In five breakout sessions, participants were able to “network, exchange, encourage, and motivate” according to their areas of interest. Viewers could choose between communication and marketing, audio and video content, writing, production, and IT and web/app development. Another seven workshops allowed for discussion of case studies and teaching some skills, organizers shared.

Communication Awards

Every year, the GAiN event also honors media professionals who have made a significant contribution to the Adventist Church in recent years. In 2021, the Communication Department of the Adventist Church gave the Adventist NetAward to Stephan G. Brass (EUD) and Tor Tjeransen (TED). Brass is the current communication director of the Adventist Church in Germany and editor-in-chief of Adventistische Pressedients (APD). Tjeransen is the communication director of the Adventist Church in Norway. The two have known each other since the 1970s, when they were students together in Germany and England.

Brass was one of the pioneers of digital evangelization in Germany, while Tjeransen, as Adventist Church president in Norway for years, focused on media and communication. Adventist Church communication director Williams Costa virtually presented the awards. “The Adventist Church will always need the advice and input of professionals such as Brass and Tjeransen,” Costa emphasized.

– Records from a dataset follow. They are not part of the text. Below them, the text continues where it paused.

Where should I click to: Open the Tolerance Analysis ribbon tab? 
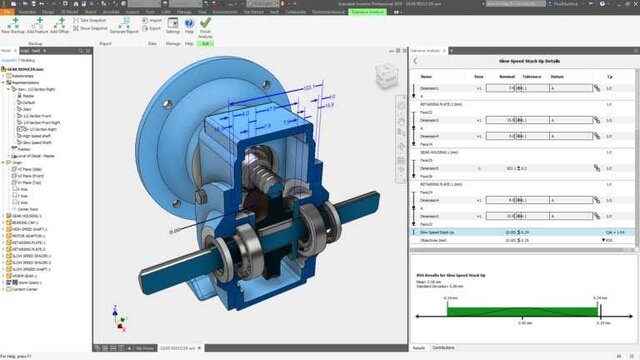(x=367, y=12)
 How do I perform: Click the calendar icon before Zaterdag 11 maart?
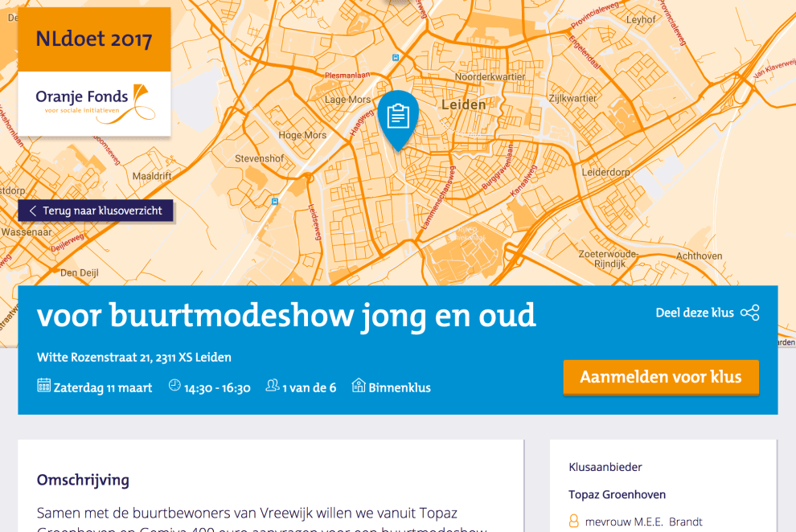point(44,387)
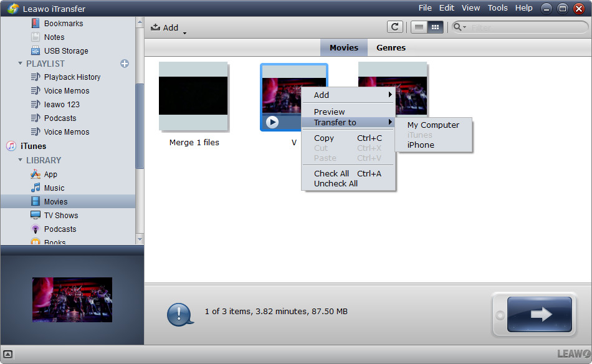
Task: Click the plus icon beside PLAYLIST
Action: [125, 64]

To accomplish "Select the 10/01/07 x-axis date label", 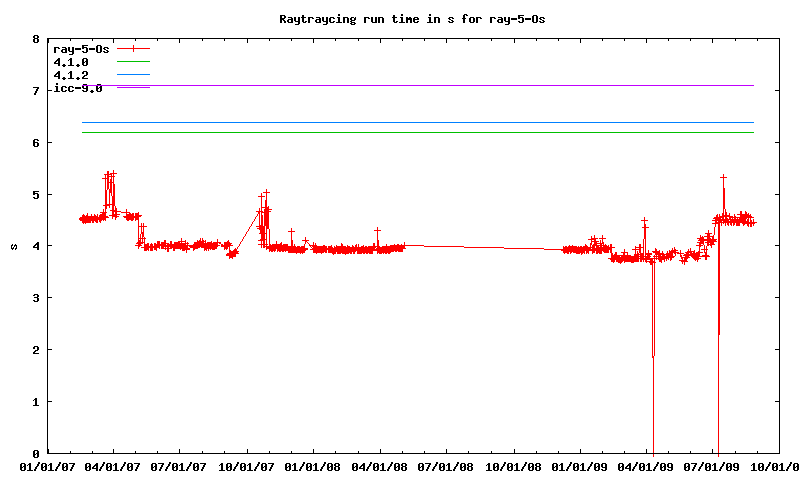I will 247,467.
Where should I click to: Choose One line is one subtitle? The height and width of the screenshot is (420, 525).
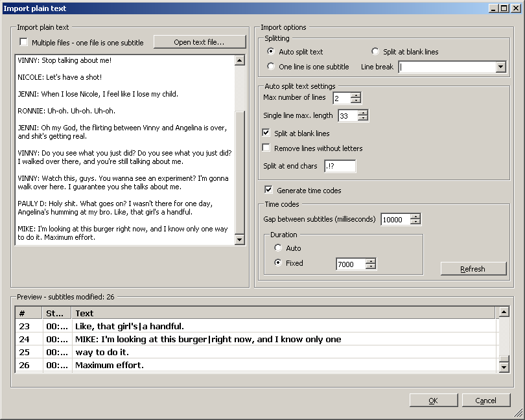pos(270,66)
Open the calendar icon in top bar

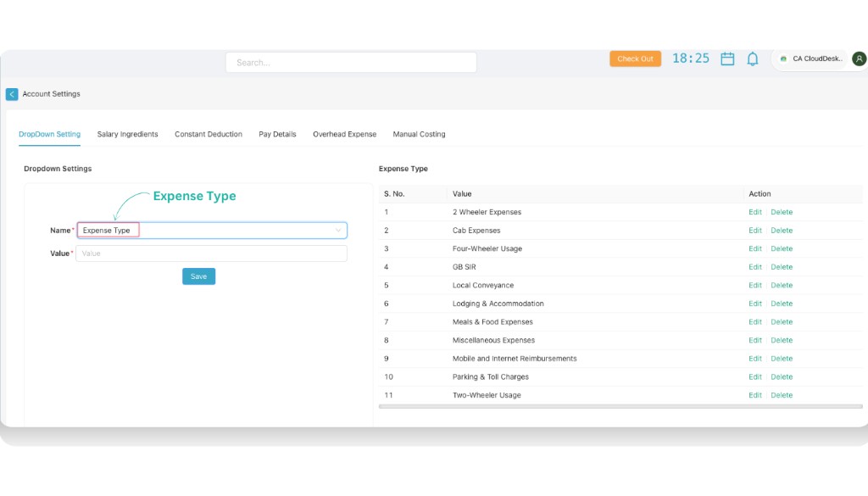pos(727,59)
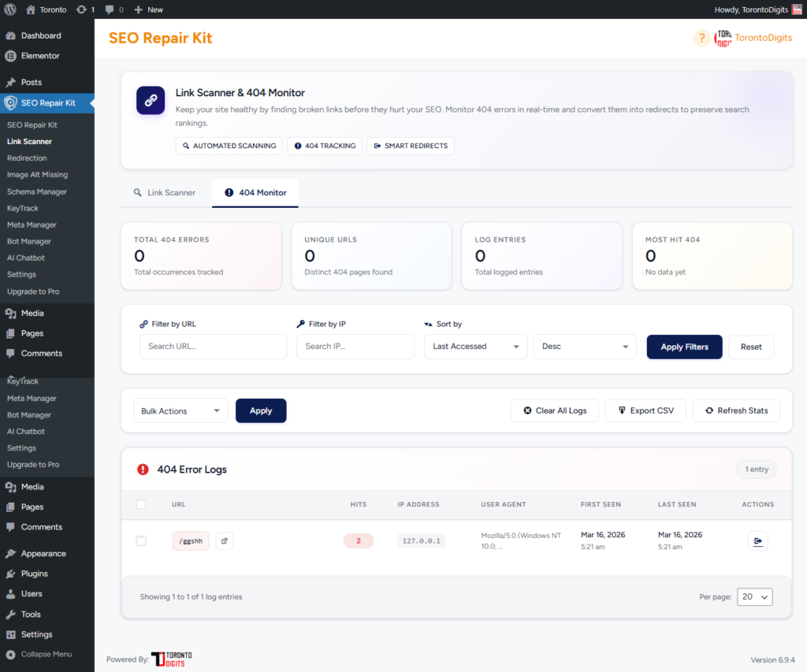The image size is (807, 672).
Task: Click the Link Scanner chain icon in header
Action: (151, 101)
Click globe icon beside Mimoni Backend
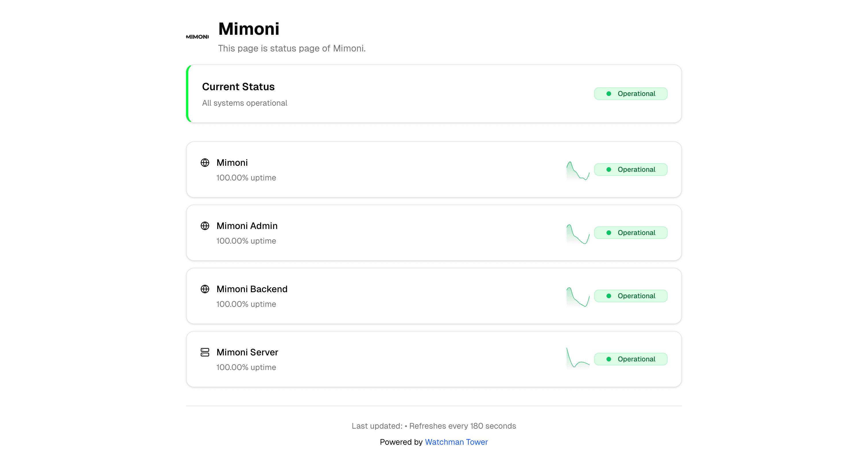 pyautogui.click(x=205, y=289)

Brass and Tjeransen thanked their colleagues for the awards. “Without your support, I would not have been able to do anything,” Brass said. Tjeransen encouraged viewers to keep serving in their area. “Use all possible means of communication to share the most important message: the second coming of Jesus!” he said.

Cross-Media Projects

Once again, the participating media professionals decided on a joint project for the coming year. Back in 2017, several regions had participated under the slogan “This Is My Mission,” producing a series of short video clips for social media and YouTube. The following year’s topic was “Fathers,” and it included a documentary and a book. The last joint project produced was “Uncertainty,” which included a documentary, short clips, and a printed book. The project discusses how to thrive in life even amid fears, doubts, and an uncertain future.

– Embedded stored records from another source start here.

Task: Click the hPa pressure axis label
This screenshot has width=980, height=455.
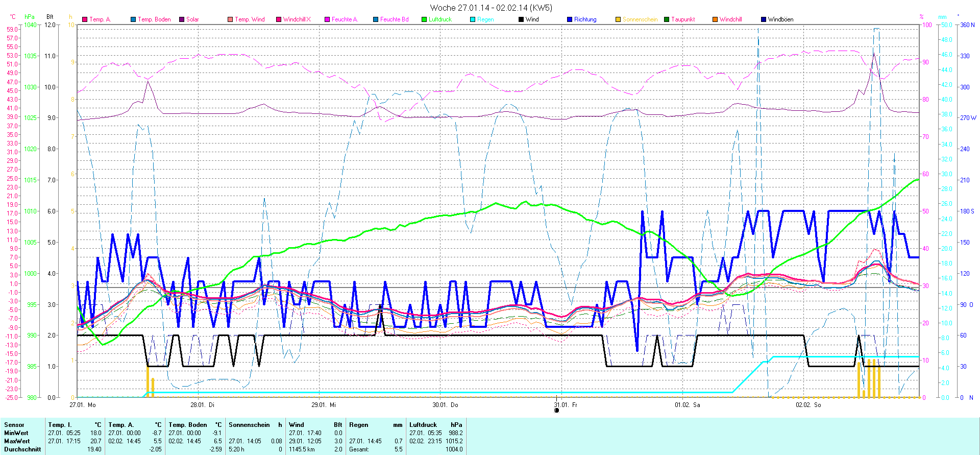Action: (x=30, y=17)
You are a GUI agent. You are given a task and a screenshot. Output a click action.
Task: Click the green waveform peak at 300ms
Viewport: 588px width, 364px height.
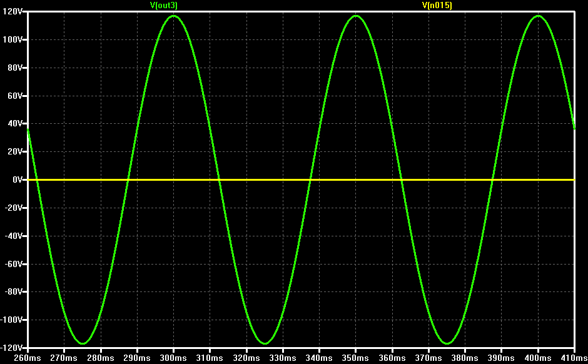[173, 16]
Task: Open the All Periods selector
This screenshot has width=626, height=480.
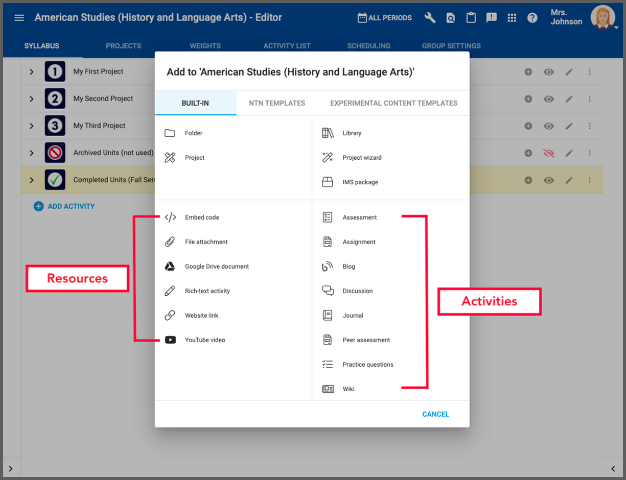Action: pyautogui.click(x=384, y=18)
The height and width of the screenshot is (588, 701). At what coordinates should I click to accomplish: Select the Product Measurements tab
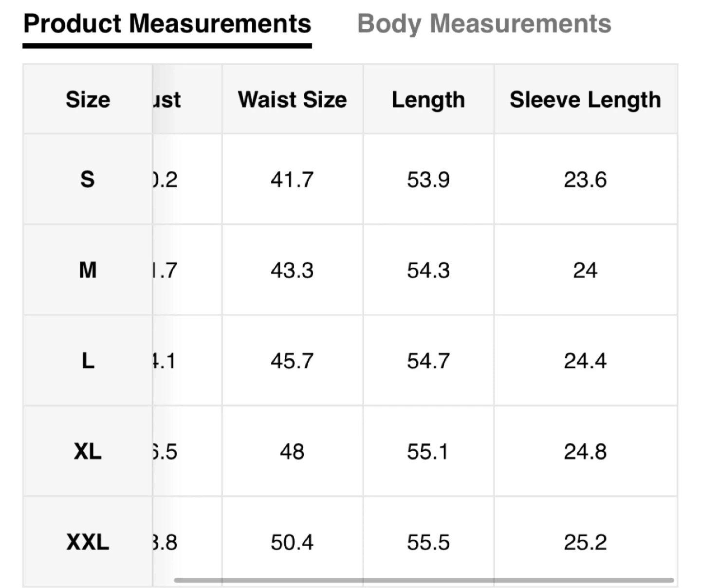167,23
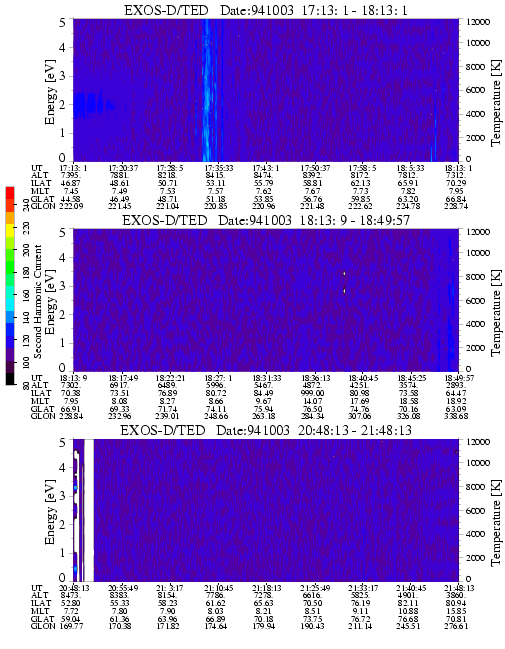Image resolution: width=505 pixels, height=649 pixels.
Task: Click the middle plot title 18:13:9 - 18:49:57
Action: pyautogui.click(x=266, y=220)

At the end of this year’s GAiN, media professionals decided on a new topic after a short but lively discussion: “1,000 Years of Happiness: Because Happiness Can Be Found Anytime, Anywhere, and at Any Time in Life.” The project will include the production of a book, a documentary, video clips, and a feature film. “ ‘1,000 Years of Happiness,’ because the idea is to ask 10 people from different cultures, every one of them near 100 years old, about their experiences, trials, struggles, and victories,” Adrian Duré, the cross-media project manager, said.

About GAiN Europe

GAiN Europe is the European branch of the Global Adventist Internet Network, a network of Seventh-day Adventist communicators, technologists, and media professionals. GAiN Europe has accepted the challenge of sharing the good news of Jesus with others by organizing events that focus on the digital world to be where people are today: on the Internet. In addition to the GAiN Europe conferences, international GAiN events are also held each year.

Adventist News Network, Inter-European Division News, and Nyheter Norway contributed to this story.

The original version of this story was posted by Adventistische Pressedient.